Chapter 2
TWO
HARPER
The front door of Z’s trailer slams open so hard it bounces off the wall.
But moments later, when I expect my father, it’s Z’s stepfather who suddenly storms into Z’s bedroom—wait, where the hell did he come from?—and the temperature in the room drops twenty degrees.
He’s a big man: six-three, barrel-chested, with hands like cinder blocks and a face that looks like it was carved from a slab of craggy, not-quite-set concrete. His work boots are caked in mud.
Z’s breathing changes beside me. I feel it before I see it—that tell-tale hitch that means he’s scared.
“The fuck is going on out there?” he barks, not even looking at us yet. Just talking to the air or whoever’s unlucky enough to be in his path.
Z’s whole body goes rigid. Again, we’re so in tune with each other, I feel it—the way he stops breathing and his muscles lock up like he’s bracing for impact.
I move in front of Z without thinking about it, sitting up and blocking him from Frank.
Which immediately pulls Frank’s gaze to me. His gaze crawls over me like something with legs, and goosebumps erupt all over my skin.
I hate Frank with a fire that burns through my belly.
He’s the reason for Z’s bruises, the reason Z sleeps out in the woods sometimes, even though he gets eaten alive by mosquitoes, and the reason Z’s so scrawny, because Frank barely feeds him and gets angry if Z eats any of the food Frank literally labels with his own name.
“What the fuck is this?” Frank jerks his chin at me, but he’s talking to Z over my shoulder like I’m not even human enough to be addressed directly.
“Harper,” Z says, voice flat.
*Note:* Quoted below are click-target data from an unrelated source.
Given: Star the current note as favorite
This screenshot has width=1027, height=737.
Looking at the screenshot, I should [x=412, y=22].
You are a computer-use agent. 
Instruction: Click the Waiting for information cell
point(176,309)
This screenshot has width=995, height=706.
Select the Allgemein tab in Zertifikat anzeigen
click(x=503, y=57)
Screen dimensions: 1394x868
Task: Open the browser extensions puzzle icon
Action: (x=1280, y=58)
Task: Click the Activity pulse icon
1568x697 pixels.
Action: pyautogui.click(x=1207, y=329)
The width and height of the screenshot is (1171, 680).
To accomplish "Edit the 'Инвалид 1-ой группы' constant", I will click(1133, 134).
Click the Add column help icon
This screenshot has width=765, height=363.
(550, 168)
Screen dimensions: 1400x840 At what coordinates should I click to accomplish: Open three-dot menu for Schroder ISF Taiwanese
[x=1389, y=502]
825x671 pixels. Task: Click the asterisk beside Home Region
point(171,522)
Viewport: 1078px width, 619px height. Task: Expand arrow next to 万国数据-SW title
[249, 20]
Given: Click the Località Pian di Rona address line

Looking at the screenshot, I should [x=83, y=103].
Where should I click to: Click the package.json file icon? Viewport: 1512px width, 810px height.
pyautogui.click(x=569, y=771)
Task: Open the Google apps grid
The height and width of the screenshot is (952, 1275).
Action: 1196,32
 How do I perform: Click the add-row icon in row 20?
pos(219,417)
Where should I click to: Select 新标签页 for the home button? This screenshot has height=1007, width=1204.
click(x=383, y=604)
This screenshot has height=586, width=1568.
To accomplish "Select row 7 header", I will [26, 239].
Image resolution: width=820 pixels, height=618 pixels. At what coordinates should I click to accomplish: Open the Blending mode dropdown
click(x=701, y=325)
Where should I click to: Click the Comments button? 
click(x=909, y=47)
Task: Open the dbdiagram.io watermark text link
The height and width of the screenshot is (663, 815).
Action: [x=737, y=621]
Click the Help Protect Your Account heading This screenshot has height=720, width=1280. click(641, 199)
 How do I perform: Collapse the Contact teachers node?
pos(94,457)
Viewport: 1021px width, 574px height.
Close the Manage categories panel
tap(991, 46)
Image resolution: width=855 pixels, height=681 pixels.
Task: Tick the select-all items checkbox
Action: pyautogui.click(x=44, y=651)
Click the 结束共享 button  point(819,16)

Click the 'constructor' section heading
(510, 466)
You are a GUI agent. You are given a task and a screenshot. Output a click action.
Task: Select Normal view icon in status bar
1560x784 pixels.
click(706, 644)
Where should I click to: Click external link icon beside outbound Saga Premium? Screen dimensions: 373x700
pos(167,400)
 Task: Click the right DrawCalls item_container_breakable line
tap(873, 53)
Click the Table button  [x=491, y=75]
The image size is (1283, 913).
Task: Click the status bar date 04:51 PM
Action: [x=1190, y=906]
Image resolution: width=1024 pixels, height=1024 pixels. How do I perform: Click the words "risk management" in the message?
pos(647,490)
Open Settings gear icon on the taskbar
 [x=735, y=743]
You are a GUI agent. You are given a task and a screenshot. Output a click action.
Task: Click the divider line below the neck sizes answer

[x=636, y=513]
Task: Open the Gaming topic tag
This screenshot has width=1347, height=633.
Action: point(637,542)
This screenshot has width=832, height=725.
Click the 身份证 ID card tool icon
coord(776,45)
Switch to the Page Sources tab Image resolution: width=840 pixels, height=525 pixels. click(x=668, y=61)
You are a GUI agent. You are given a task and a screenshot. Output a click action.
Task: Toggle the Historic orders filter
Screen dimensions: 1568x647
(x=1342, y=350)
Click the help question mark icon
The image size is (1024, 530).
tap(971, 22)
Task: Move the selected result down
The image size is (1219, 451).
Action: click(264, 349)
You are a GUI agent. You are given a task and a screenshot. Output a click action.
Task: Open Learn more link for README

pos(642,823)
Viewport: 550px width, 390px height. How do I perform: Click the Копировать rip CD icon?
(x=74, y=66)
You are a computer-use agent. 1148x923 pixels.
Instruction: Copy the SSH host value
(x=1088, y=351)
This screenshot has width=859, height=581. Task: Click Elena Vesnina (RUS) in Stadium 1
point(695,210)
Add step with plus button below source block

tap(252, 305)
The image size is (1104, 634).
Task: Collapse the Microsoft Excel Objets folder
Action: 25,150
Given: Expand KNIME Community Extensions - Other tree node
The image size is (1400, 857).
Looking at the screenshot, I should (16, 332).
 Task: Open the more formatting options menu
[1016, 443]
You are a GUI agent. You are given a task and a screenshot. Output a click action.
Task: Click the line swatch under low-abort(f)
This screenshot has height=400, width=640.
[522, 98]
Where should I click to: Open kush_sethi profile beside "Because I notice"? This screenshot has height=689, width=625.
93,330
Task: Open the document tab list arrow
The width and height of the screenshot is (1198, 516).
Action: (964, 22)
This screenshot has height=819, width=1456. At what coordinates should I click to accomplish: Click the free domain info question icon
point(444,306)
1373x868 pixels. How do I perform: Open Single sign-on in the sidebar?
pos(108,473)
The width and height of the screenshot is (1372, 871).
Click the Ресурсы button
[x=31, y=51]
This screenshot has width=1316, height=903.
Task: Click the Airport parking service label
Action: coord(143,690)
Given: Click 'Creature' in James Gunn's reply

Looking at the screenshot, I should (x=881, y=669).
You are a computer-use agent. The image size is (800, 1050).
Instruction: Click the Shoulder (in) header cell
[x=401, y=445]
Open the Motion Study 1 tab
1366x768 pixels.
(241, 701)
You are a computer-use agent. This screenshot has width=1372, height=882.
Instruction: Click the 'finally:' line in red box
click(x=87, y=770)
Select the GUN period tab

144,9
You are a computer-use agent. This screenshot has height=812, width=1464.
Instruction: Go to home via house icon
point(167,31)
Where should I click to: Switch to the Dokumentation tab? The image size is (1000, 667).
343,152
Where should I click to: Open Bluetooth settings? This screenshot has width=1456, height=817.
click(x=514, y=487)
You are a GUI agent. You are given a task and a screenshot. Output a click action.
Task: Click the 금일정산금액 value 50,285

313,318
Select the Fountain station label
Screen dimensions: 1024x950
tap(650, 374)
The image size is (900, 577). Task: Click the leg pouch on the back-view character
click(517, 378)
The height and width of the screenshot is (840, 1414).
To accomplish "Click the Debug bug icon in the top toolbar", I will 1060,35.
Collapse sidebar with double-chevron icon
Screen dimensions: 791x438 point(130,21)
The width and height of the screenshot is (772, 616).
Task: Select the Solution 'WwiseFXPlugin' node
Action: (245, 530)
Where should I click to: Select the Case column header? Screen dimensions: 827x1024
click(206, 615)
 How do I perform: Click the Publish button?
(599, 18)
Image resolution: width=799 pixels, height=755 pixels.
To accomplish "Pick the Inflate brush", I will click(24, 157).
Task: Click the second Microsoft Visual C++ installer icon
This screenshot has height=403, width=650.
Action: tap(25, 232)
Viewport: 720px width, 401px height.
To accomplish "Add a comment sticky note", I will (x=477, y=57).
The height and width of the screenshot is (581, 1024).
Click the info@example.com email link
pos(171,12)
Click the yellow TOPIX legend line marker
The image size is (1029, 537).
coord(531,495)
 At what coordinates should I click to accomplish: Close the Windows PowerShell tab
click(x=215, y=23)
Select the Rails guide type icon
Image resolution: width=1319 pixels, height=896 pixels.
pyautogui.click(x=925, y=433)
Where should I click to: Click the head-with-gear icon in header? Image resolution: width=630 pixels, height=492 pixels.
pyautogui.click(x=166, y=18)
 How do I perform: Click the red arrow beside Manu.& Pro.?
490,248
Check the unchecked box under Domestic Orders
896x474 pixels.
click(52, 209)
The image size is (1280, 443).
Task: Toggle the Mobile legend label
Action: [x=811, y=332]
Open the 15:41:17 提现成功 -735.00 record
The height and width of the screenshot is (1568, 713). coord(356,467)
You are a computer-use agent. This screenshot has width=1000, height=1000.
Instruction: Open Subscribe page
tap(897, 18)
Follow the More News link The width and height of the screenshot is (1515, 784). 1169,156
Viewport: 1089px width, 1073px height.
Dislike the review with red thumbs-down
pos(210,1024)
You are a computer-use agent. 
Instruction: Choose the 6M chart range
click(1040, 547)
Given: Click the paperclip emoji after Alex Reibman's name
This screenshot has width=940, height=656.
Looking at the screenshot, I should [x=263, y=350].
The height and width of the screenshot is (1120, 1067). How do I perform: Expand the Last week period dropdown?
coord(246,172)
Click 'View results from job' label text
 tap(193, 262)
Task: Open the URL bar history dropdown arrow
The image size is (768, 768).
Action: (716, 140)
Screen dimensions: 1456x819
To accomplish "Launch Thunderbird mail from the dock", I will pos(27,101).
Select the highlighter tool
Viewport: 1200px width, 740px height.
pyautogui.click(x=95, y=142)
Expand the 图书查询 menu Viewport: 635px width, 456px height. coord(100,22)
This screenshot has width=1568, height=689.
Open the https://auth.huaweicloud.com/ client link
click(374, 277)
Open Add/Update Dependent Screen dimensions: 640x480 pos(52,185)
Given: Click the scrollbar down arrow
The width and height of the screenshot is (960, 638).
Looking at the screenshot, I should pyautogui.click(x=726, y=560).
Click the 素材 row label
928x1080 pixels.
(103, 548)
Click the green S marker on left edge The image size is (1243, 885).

Carefully neutral. “You know Harper.”
Most of all, I hate the way Z immediately goes into zombie mode around Frank.
“I know you ain’t supposed to have bitches in your room.” Frank takes a step closer, and the smell of stale beer and sweat rolls off him in waves. “Especially not little sluts like this one.”
The familiar insult stings, but I don’t flinch. I learned a long time ago that flinching just makes men like Frank meaner. And anyway, the longer he stays focused on me, the less he’s fucking with Z.
“She’s leaving,” Z says quickly. Too quickly. I turn and shake my head at him. The last time Frank caught me in here, he went after Z with his belt after I left. But Z ignores me. “She was just—”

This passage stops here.